The creation of micro, small and medium-sized enterprises (MSMEs) is limited to non-strategic sectors. They are economic actors legitimized in the governing documents of the PCC and in the Constitution, as part of the socialist model of development. Their activity is considered complementary to that of the socialist state enterprise, classified as the driving force of the internal economy.

There are more than 11,000 enterprises, mostly private, authorized since September 2021 in an environment marked by COVID-19, the shortage of food and essential supplies, and the failed monetary system that accentuated the partial dollarization of the economy and caused a skyrocketing inflation .

The authorities have affirmed that the MSMEs act on equal terms with the rest of the recognized economic actors and that there will be no setbacks or obstacles to the opening of the non-state sector. However, many economists stress the absence of wholesale markets to supply the private sector, the lack of real incentives to export, the payment of high taxes on sales and profits, and the elimination of a tax exemption in the first year. In addition, unlike state entities, the private companies are not subsidized in case of losses.

The realization of an official foreign exchange market where mipymes acquire foreign currencies sufficiently and without irregularities remains unresolved

The realization of an official foreign exchange market where MSMEs acquire foreign currencies sufficiently and without irregularities, in order to carry out foreign trade activities through intermediary state companies, remains unresolved.

Official statistics indicate that the non-state sector on the Island represents 15% of Cuba’s gross domestic product (GDP) and accounts for 35% of the country’s employment. As for foreign trade activities, in 2023 these realized imports of more than $1 billion, but exports did not exceed $200 million, equivalent to 20% of the total exported.

“Not only does the United States Government have to respond affirmatively to banking institutions. We also have to see how Cuba expresses itself in the day-to-day of commercial operations and takes advantage of this small gap in the blockade to implement measures that benefit the Cuban business community,” said Pérez Villanueva.

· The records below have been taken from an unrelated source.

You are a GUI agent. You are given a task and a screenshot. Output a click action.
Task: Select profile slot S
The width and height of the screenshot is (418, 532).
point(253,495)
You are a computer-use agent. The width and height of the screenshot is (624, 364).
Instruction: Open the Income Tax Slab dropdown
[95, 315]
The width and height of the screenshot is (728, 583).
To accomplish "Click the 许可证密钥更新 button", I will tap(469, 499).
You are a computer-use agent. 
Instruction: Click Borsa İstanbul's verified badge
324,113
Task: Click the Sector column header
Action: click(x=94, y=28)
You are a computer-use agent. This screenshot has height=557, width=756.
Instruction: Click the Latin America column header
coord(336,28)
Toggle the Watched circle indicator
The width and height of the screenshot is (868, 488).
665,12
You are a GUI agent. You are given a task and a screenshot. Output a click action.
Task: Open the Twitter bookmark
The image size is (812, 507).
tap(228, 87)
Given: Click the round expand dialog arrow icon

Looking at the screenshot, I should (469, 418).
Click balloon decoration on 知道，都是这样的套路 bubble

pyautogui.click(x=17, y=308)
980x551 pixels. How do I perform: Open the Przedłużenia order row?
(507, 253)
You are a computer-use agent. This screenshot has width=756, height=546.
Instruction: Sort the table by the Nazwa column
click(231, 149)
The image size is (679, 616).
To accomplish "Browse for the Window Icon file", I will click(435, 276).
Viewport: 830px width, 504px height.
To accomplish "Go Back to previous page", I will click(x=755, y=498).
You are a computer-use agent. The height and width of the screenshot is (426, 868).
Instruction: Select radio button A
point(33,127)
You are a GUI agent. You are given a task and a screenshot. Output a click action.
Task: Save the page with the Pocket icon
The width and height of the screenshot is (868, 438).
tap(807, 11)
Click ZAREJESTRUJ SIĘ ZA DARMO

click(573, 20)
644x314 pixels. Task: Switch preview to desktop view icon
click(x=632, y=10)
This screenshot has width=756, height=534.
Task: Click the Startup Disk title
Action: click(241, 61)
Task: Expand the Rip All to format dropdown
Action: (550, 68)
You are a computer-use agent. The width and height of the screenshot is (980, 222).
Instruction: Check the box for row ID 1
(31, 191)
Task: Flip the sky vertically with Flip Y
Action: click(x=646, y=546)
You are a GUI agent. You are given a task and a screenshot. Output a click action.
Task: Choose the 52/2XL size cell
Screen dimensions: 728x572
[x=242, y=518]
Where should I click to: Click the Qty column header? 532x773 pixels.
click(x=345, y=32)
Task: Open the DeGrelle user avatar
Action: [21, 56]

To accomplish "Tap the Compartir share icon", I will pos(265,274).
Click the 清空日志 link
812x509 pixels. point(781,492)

In the economist’s opinion, “it’s not just about saying that Washington’s measures benefit a part of the private sector. The Cuban Government can also relax the Gordian knot it has on state companies to favor it.”

*Translator’s note: There is, in fact, no US ‘blockade’ on Cuba, but this continues to be the term the Cuban government prefers to apply to the ongoing US embargo. During the Cuban Missile Crisis the US ordered a Naval blockade (which it called a ‘quarantine’) on Cuba in 1962, between 22 October and 20 November of that year. The blockade was lifted when Russia agreed to remove its nuclear missiles from the Island. The embargo had been imposed earlier in February of the same year, and although modified from time to time, is still in force.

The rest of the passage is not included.